Luigi Di Sarro was born in Lamezia Terme on 1 November 1941. In 1942 his family moved to Rome, where Luigi lived and worked.
From a young age he showed a marked artistic inclination. In 1956, while still at high school, he started attending the copperplate engraving workshop of Carlo Alberto Petrucci and the National Chalcography. In 1958 he attended Accademia Libera del Nudo and in 1959 the Drawing Course at Accademia di Francia.
After his classical studies, he cultivated a parallel interest in art and science. In 1967 he obtained a degree in Medicine and Surgery from the University of Rome, and 1968 he enrolled at Accademia di Belle Arti in Rome, where he followed courses held by Emilio Greco (in sculpture), Franco Gentilini (painting), Lino Bianchi Barriviera and Mino Maccari (copperplate engraving), Antonio Del Guercio and Enrico Crispolti (history of art). He obtained his diploma in 1972.
In 1973 he enrolled in the third year of the Faculty of Mathematics and Physics at the University of Rome, attending various courses including Abstract Algebra held by Lucio Lombardo Radice.
He took a teacher’s diploma in Artistic Anatomy and later also in Pictorial Disciplines and began teaching at the 2nd Arts High School in Rome. In 1974 he started teaching at Accademia di Belle Arti in Macerata, and 1978 obtained a post teaching Artistic Anatomy at Accademia di Belle Arti in Rome.
In 1976, during a course on drawing entitled “Finalità progettuale dell’opera d’arte” (organised by the Ministry of Education), he held a seminar on “Relations between art and science and didactic problems”.
He was invited to speak on the “Phenomenology of Art and Science” in the “Cogliere la vita” episode of the television series “Occhi mani e fantasia” (RAI 1976).
In 1976-77 he participated in the workshop in a Group run by the National Chalcography, directed at that time by Carlo Bertelli.
In 1978 he dedicated his time to adding to the equipment of his art studio in his house at Lago di Vico (where he decided to establish a school of experimental art), and opened his studio at Via Paolo Emilio 28, Rome, to the public. He called it “MICRON/Studio d’Arte Sperimentale/Foto-Sign-Movement-Sound” (as it states on the plaque which highlights the studio’s aims).
His travels contributed greatly to his education. An excellent knowledge of the German language and literature led him to choose Germany for his first trip in 1960. He perfected his English at the American Academy of Rome and after numerous trips to Germany, Austria, France, England, Tunisia and Egypt, he travelled to the United States in 1971 and in New York attended the Art Students League of Manhattan, perfecting his lithographic technique.
In 1975 he went to Japan for a study-trip to Tokyo.

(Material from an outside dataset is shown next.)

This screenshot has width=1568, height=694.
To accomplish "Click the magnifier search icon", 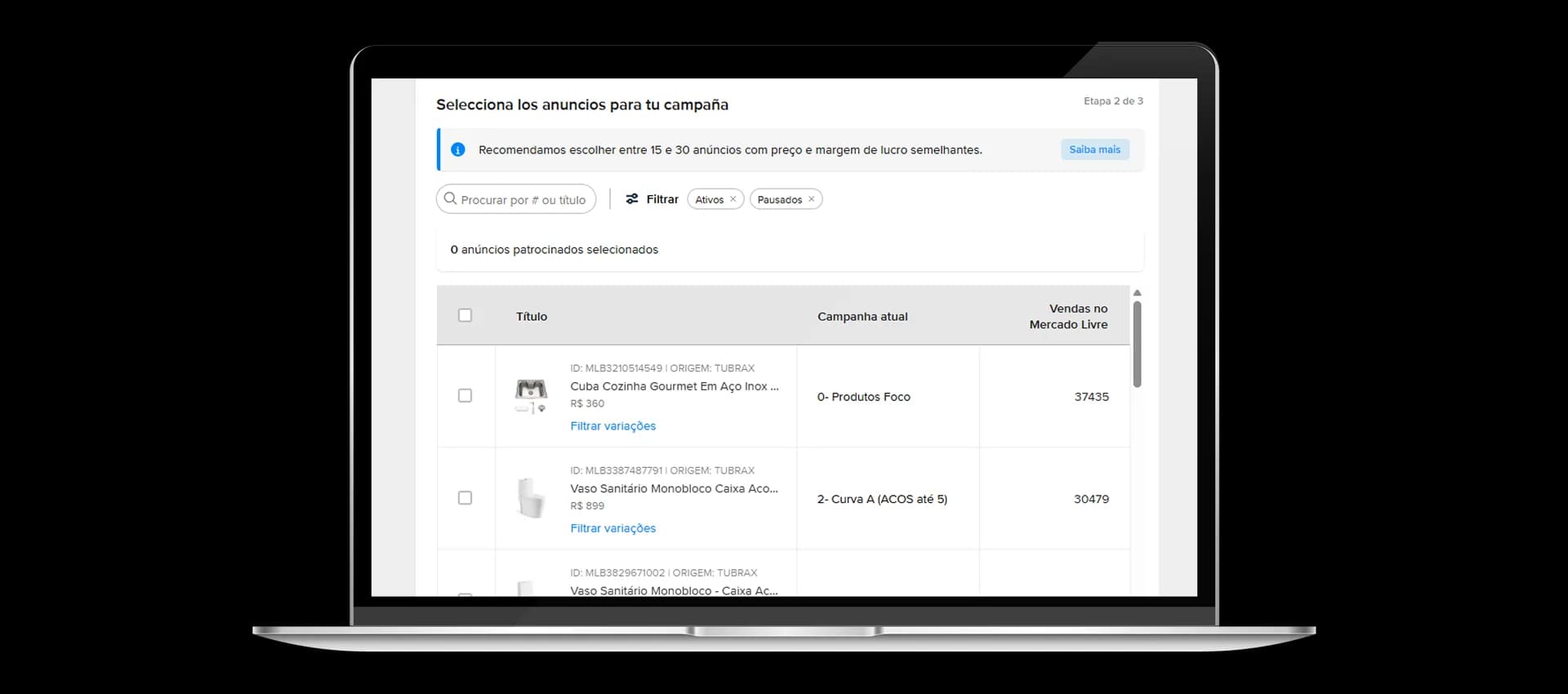I will click(x=450, y=198).
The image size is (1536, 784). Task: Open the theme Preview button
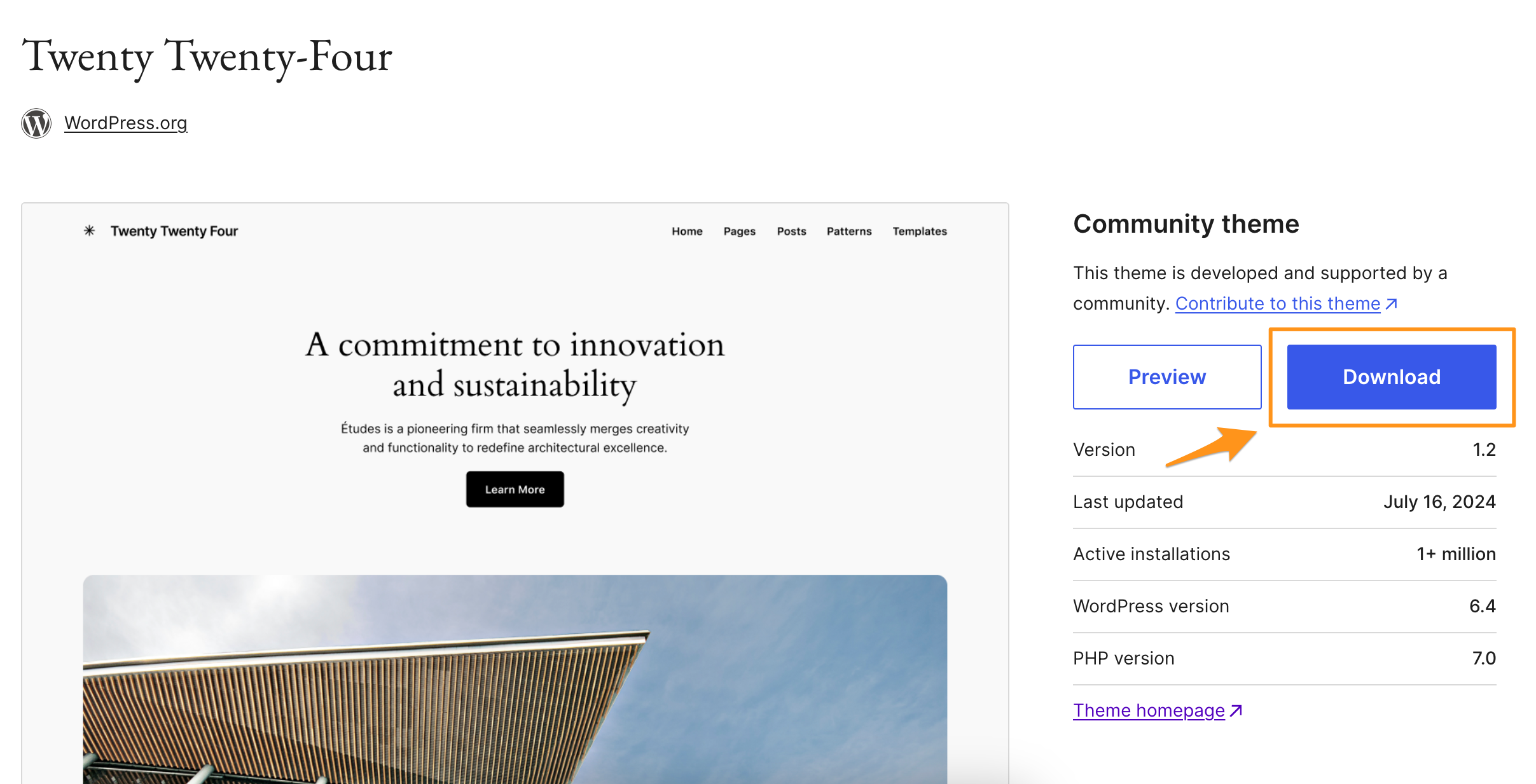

Here he carried out a number of silk-screen prints with the technical collaboration of Shigheo Yamaguchi and, on the medical side, deepened his knowledge of acupuncture.
He held his first personal exhibition in Rome in 1968, but began to take part in important exhibitions in 1956.
His informed and solitary research became more intense during the 1960s and 1970s. He was a keen experimenter, and in addition to drawing (which he did every day), painting, engraving, sculpture and photography, he also explored the world of sound, performance and more besides.
He died tragically in Rome on 24 February 1979 – due to a fatal mistake in the climate of Italy’s wave of terrorism and the enactment of the Reale Law – leaving a vast artistic production, some works already in museum collections both in Italy and abroad, as well as projects, notes, aphorisms and poetry. In 1981 the “Luigi Di Sarro Documentation Centre for Contemporary Artistic Research” was opened in Rome.